UPC Sentinel: An Accurate Approach for Detecting Upgradeability Proxy Contracts in Ethereum
Amir M. Ebrahimi, Bram Adams, Gustavo A. Oliva, Ahmed E. Hassan
TL;DR
UPC Sentinel provides a robust three-layer framework for detecting upgradeability proxy contracts (UPCs) on Ethereum directly from contract bytecode, combining dynamic proxy detection with static/dynamic upgradeability analyses and pattern-level classification. Evaluated on two ground-truth datasets, it achieves near-perfect recall and precision (GE ≈99% recall; GB with perfect precision and ≈99.3% recall), outperforming the USCHUNT baseline in multiple settings. The approach derives three bytecode-level Upgradeability Reference Designs (SMUP, ESUP, DUP) to cover major UPC patterns, and offers fine-grained classification into specific proxy patterns, enabling precise auditing and research into DApp maintenance practices. The work highlights the value of bytecode-centric UPC detection for open- and closed-source contracts and discusses practical considerations, limitations, and avenues for extending the method to inactive UPCs and broader data sources.
Abstract
Software applications that run on a blockchain platform are known as DApps.
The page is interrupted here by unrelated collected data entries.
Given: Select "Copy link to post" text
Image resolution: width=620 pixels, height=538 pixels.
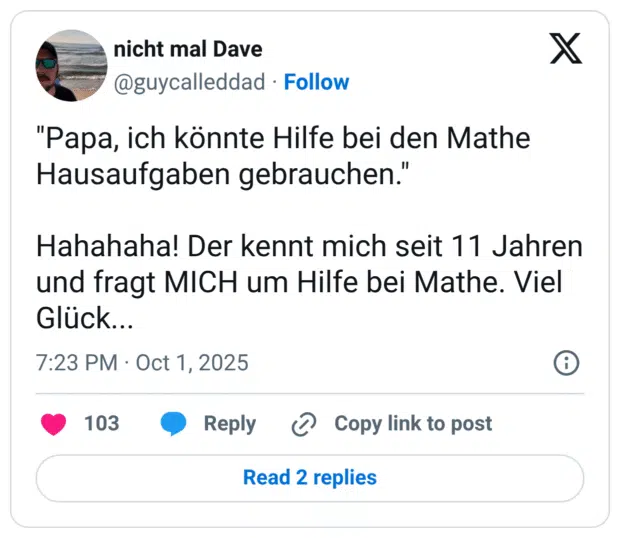Looking at the screenshot, I should (413, 424).
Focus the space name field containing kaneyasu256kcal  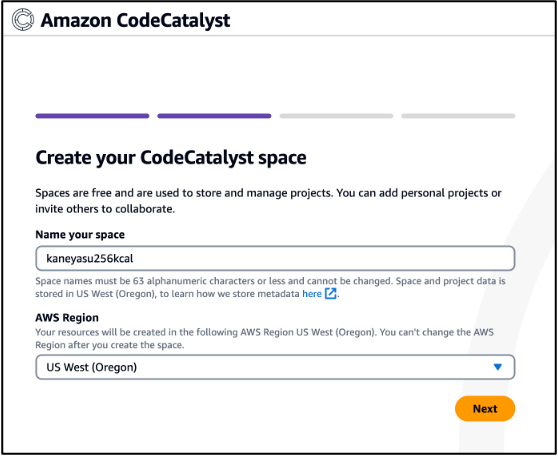[275, 258]
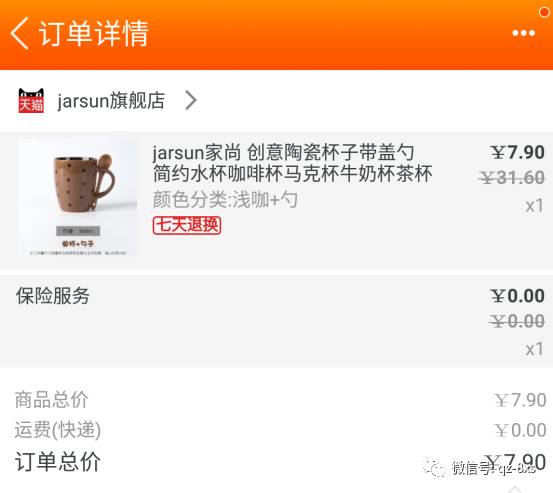Image resolution: width=553 pixels, height=493 pixels.
Task: Tap the red notification dot
Action: 545,13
DApps are built using smart contracts, which are immutable after deployment. Just like any real-world software system, DApps need to receive new features and bug fixes over time in order to remain useful and secure. However, Ethereum lacks native solutions for post-deployment smart contract maintenance, requiring developers to devise their own methods. A popular method is known as the upgradeability proxy contract (UPC), which involves implementing the proxy design pattern (as defined by the Gang of Four). In this method, client calls first hit a proxy contract, which then delegates calls to a certain implementation contract. Most importantly, the proxy contract can be reconfigured during runtime to delegate calls to another implementation contract, effectively enabling application upgrades. For researchers, the accurate detection of UPCs is a strong requirement in the understanding of how exactly real-world DApps are maintained over time. For practitioners, the accurate detection of UPCs is crucial for providing application behavior transparency and enabling auditing. In this paper, we introduce UPC Sentinel, a novel three-layer algorithm that utilizes both static and dynamic analysis of smart contract bytecode to accurately detect active UPCs. We evaluated UPC Sentinel using two distinct ground truth datasets. In the first dataset, our method demonstrated a near-perfect accuracy of 99%. The evaluation on the second dataset further established our method's efficacy, showing a perfect precision rate of 100% and a near-perfect recall of 99.3%, outperforming the state of the art. Finally, we discuss the potential value of UPC Sentinel in advancing future research efforts.